Discussion in 'Off Topic' started by itzkk96, Jul 9, 2011.
Mondays are the worst. Haven’t felt this bad in weeks.
So I finally got to meet with a counseller at uni today. It went OK? I'm always so awkward at these things. She was certainly the most eccentric one I'd ever had but she was really interesting and seemed to get me at least a little more than other's I'd had before. She was really sweet, if a little hippie dippy, anyway, I'm going to see her again next week.
Hi guys, new to this thread.
Just wanted to ask if anyone has experienced what I seem to go through every single night.
Just before I enter the realm of sleep, I get a very weird rush in my chest that causes me to open my eyes and sit up. I get it about 5-10 times before I finally nod off, but it’s incredibly frustrating and I don’t know how to get rid of it.
I went for tests last February and the doctors put it down to anxiety, but I’m really not sure how to just make it go away?

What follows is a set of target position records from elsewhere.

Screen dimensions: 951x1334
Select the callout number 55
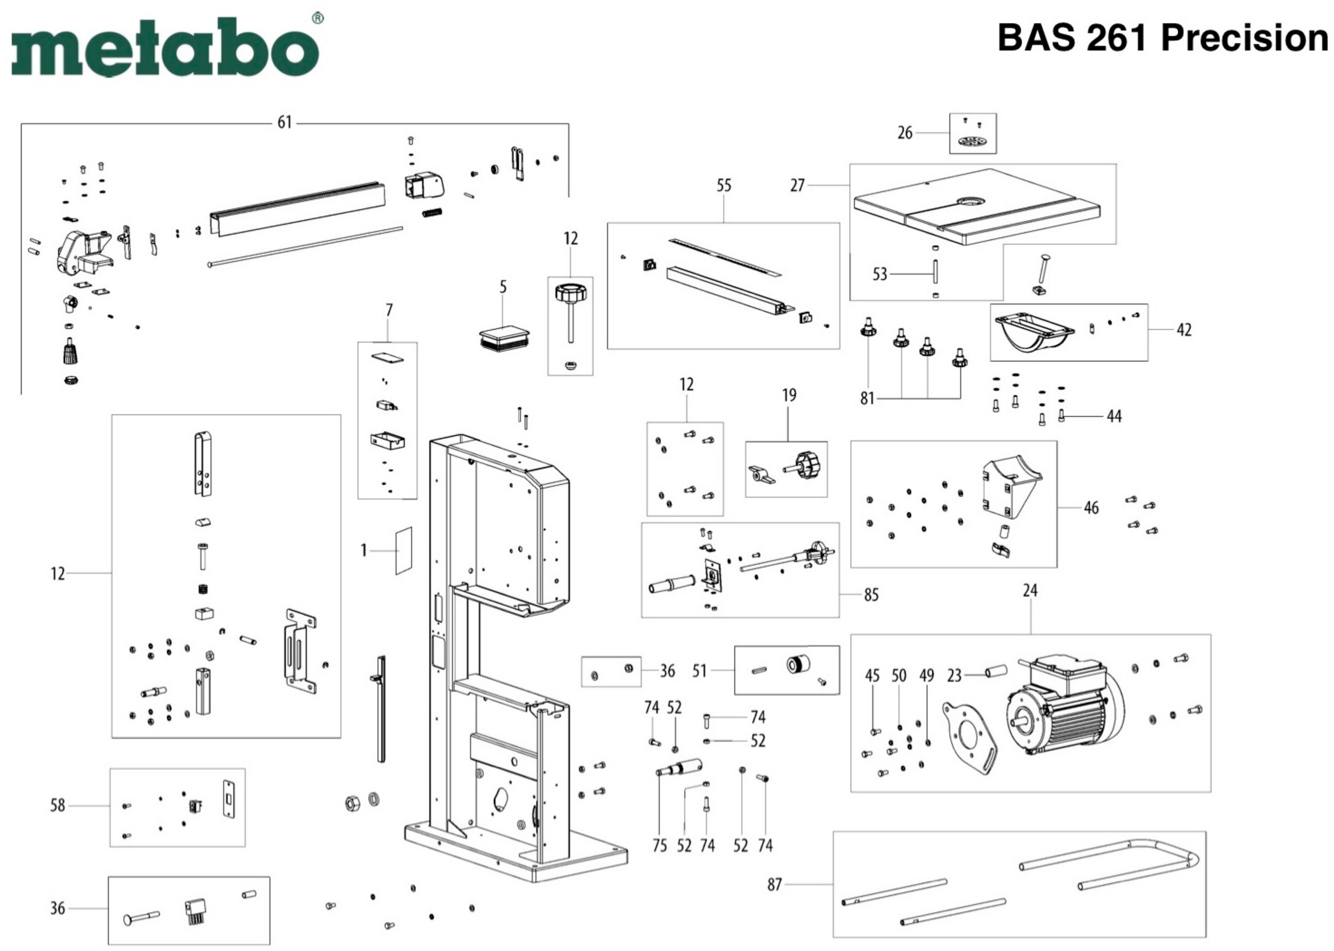pos(724,186)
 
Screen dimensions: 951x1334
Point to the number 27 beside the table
pos(797,186)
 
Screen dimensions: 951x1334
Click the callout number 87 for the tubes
pos(774,884)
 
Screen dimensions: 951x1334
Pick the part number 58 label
pos(57,806)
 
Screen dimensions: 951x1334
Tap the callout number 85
pos(871,595)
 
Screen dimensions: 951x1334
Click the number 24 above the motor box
pos(1030,591)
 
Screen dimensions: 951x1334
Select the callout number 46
pos(1091,508)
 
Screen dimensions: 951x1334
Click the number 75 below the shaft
pos(660,846)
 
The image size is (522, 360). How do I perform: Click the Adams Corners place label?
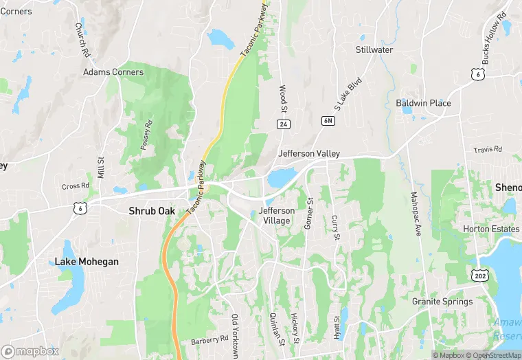(113, 72)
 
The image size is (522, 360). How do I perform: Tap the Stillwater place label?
(374, 49)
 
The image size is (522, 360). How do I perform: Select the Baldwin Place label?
(423, 103)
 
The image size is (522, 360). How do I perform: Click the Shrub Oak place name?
(152, 211)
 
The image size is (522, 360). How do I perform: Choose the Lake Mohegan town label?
(87, 262)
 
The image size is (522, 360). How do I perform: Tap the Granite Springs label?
(442, 302)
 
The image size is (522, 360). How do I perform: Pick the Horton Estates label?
(490, 229)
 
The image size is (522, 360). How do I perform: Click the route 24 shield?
(282, 124)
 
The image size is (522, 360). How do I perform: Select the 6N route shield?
(328, 121)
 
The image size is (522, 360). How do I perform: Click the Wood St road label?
(282, 99)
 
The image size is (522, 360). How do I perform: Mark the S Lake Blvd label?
(348, 94)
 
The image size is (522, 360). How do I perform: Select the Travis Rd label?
(488, 149)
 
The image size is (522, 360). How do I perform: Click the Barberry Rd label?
(209, 339)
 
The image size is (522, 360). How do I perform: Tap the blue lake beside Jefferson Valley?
(282, 178)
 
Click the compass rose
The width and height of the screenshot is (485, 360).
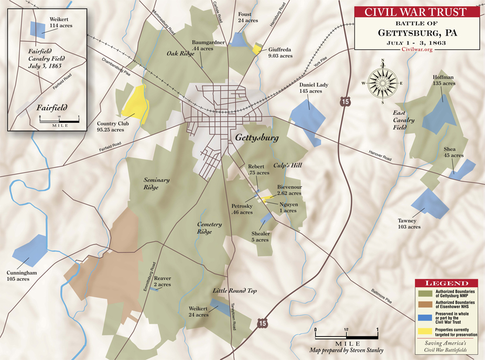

Not sure if I’m being clear enough, but it feels like an adrenaline rush, my heart starts racing and I get tingles in my right shoulder. I hope I’ve made some sense!
Unfortunately yeah, this sounds anxiety related. My body goes through all sorts of weird things when I get anxious (neck aches, adrenaline/heart pounding that makes me convinced I'm having a heart attack, tingly limbs) – even if I consciously feel anxious or not – and they're annoying.
Have you tried ditching screens before bedtime, and trying some mindfulness/meditation stuff?
Not getting the validation from work is really not helping my mental health. It makes me feel less than and that I’ve come so far in my career to be ignored and pushed over again.
I know this sounds like typical doctors advice that makes you roll your eyes but last year I was so, so down, especially in the last few months of the year, but since joining the gym this January I can't describe it - I feel like a dark cloud has lifted? Maybe it's the exercise, maybe it's the routine of going, and I know it doesn't work for everyone but I'm feeling kind of proud of myself for it. I didn't even join with the purpose of helping my mood, it's just crept up on me!
I went to see a counsellor while at University and I found it really helpful. I didn’t realise how much impact University life actual has your mental health until I was struggling. People just think it’s bar crawls and fun, but it’s actually a lot of pressure.
Hope you get something out of it.
I wanna work out but i have a fear of my heart going too fast. Ugh
Are you sure it's not the D
(and not the Poo/Pee).
The D has been a constant <3
Only if u show urs
Ma’am, this is a Wendy’s.
They gave me a shitty 2019 bonus from what I got last 2018 and the increment was horrible as well after working there for 5 years. While newbies coming in with less experience (getting a lot of help from my team) but more ass kissing skills are being lauded over and getting more bonuses after working there for just less than a year.
Typical corporate bullshit.
When I voiced out my dissatisfaction I was told to be grateful with what I’ve got and if made any further remarks they’ll hold the payment and decide if I’m getting anything at all - which I saw and read as a complete threat.
Fucking unprofessional and totally disgusting. I’ll focus on getting out this year.
When I had a short spell of severe anxiety many years ago, I had this exact same fear. I had a bit of CBT and my therapist recommended a heart rate monitor to keep an eye on things etc. I found great relief in having the control but also watching my heart rate come down after going up. It still bothered me a bit but over time it completely subsided. All the best x
I had been living with a man for three months and i had developed a huge crush to him and we shared a lot. However i ended up lending him a good amount of money like an idiot and now he has kinda disappeared on me. He had been talking about his life being in danger and he never actively tried to use me for money (as far as i could feel in that situation) so i'm also scared for his life if he were telling the truth.
I am very triggered by all of this. The theme of being abused feels similar and now i feel like that lost child again.
It's ridiculous how internet can approximate people but at same time this isn't really good at all? I was doing so fine today until a billion of family problems started pop up on my whatsapp. I wish people could just resolve their on questions and don't envolve everyone around because they made wrong decisions.
This is all so triggering to me. I'm feeling really bad. I just need to graduate and move to another state or even another country. Physical distance can't really solve everything but I'm really conviced that it helps a lot.
Anyone have experience using light therapy lamps? I bought one at the suggestion of my therapist and I'm trying to figure out how best to incorporate it into my day. I don't love the idea of having it on my desk at work (but am flexible) and I often don't get up with enough time in the morning to sit with it before work. Also not sure how long I need to sit with it for it to do anything? I've tried it a few times for 20 minutes at a time and didn't get the impression it did much.
It's a bad night. I was feeling pretty meh all day but then something shifted and now I feel really really low with absolutely no reason to. I'm just lying here feeling like shit, not wanting to bother anybody. My brain keeps going to dark places that it hasn't been in awhile and I just feel shitty.
It's only 9:30pm and I haven't eaten dinner (I had a small snack) but I'm legit considering just going to sleep because I can't deal with this feeling.